# Minimize grand potential functional for density matrix

• I
• dRic2
In summary, the conversation discusses the proof of a functional of the form $$\Omega[\hat \rho] = \text{Tr} \hat \rho \left[ \hat H - \mu \hat N + \frac 1 {\beta} \log \hat \rho \right]$$ and how it relates to the well-known expression $$\Omega[\hat \rho_0] = - \frac 1 {\beta} \log \text{Tr} e^{-\beta (\hat H - \mu \hat N )}$$ The proof involves defining an operator and studying a specific relation to show that the equilibrium value minimizes the functional.
dRic2
Gold Member
TL;DR Summary
##\rho## is the density matrix
##\Omega## is the grand potential
##\text{Tr}## stands for 'trace'
I'd like to show that, by minimizing this functional
$$\Omega[\hat \rho] = \text{Tr} \hat \rho \left[ \hat H - \mu \hat N + \frac 1 {\beta} \log \hat \rho \right]$$
I get the well known expression
$$\Omega[\hat \rho_0] = - \frac 1 {\beta} \log \text{Tr} e^{-\beta (\hat H - \mu \hat N )}$$

I'm familiar with minimizing a functional of the form ##F[g] = \int dx f(g(x))##, but this notations for operators eludes me.

Thanks,
Ric

I've found the original paper (PhysRev.137.A1441) where Mermin introduced this functional. You can check the proof in the Appendix (If I'm not mistaken it was first proved by von Neumann).

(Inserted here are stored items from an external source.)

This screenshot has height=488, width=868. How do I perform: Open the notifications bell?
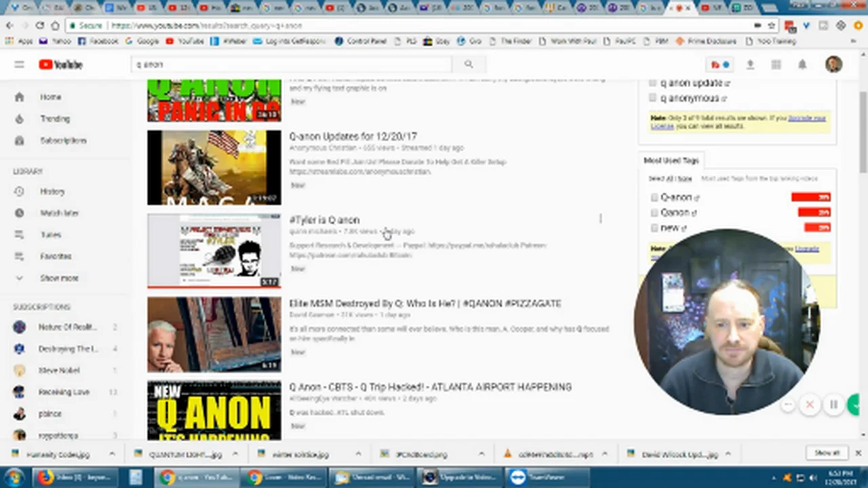tap(802, 64)
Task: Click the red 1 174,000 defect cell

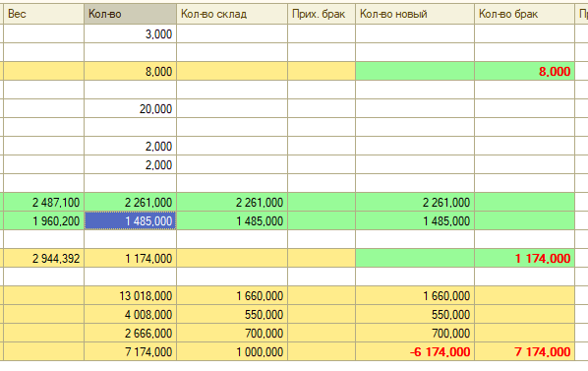Action: click(x=524, y=259)
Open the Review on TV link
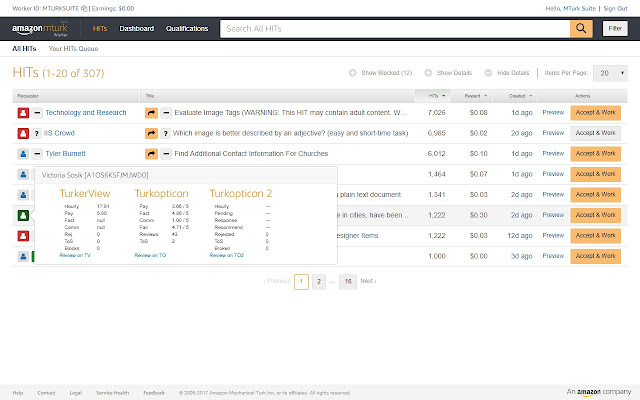640x400 pixels. pos(75,255)
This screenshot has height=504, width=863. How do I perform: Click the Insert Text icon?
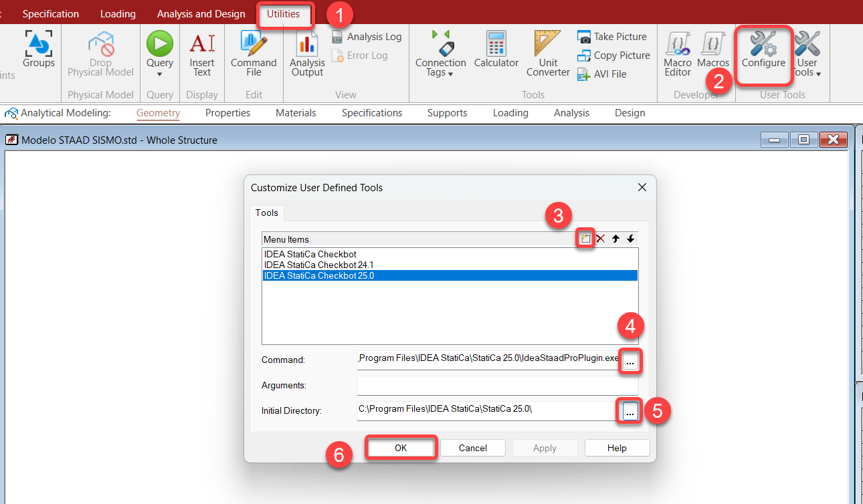202,53
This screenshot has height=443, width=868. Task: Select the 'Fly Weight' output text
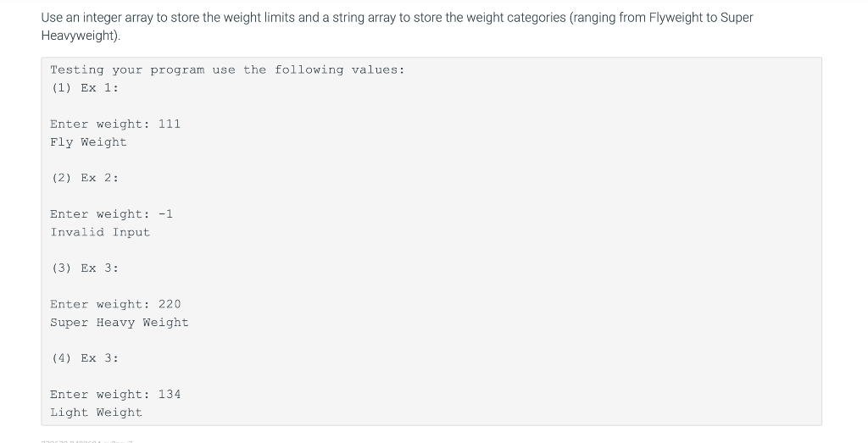tap(88, 142)

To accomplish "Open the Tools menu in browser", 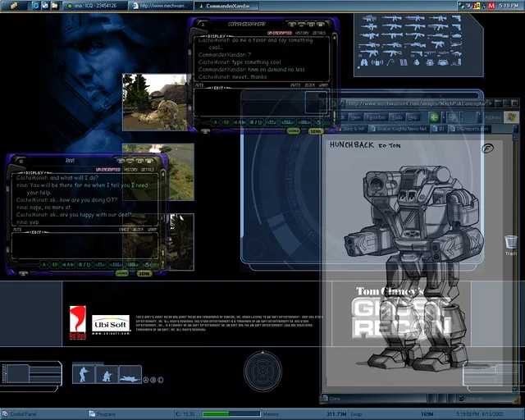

To sum up the idea behind the proof is to define the operator ##\rho_{\lambda} = \frac {e^{H-\mu N + \lambda \Delta}} {\text{Tr}e^{H-\mu N + \lambda \Delta}}## with ##\Delta = -H + \mu N - \frac 1 {\beta} \log \rho##. You can see that because of ##\text{Tr} \rho =1## for ##\lambda = 1## I get ##\rho_1 = \rho## and for ##\lambda = 0## you get ##\rho = \rho_0## (the equilibrium value). You can then proceed to study the following relation ##\Omega[\rho] - \Omega[\rho_0] = \Omega[\rho_{\lambda = 1}] - \Omega[\rho_{\lambda = 0}] = \int_0^1 \frac {\partial \Omega[\rho_{\lambda}]} {\partial \lambda} d \lambda## and check that is always greater than zero and zero only if ##\lambda = 0## thus proving that ##\rho_0## minimizes the functional

## 1. What is the grand potential functional for density matrix?

The grand potential functional for density matrix is a mathematical expression that describes the energy of a many-particle system in terms of its density matrix. It takes into account both the kinetic energy of the particles and their interactions.

## 2. What does it mean to minimize the grand potential functional?

Minimizing the grand potential functional means finding the set of parameters that results in the lowest possible value of the functional. In the context of density matrix, this means finding the density matrix that minimizes the energy of the system.

## 3. Why is minimizing the grand potential functional important?

Minimizing the grand potential functional is important because it allows us to determine the most stable state of a many-particle system. This can provide valuable insights into the behavior and properties of the system, and can also be used to predict and understand phase transitions.

## 4. How is the grand potential functional minimized?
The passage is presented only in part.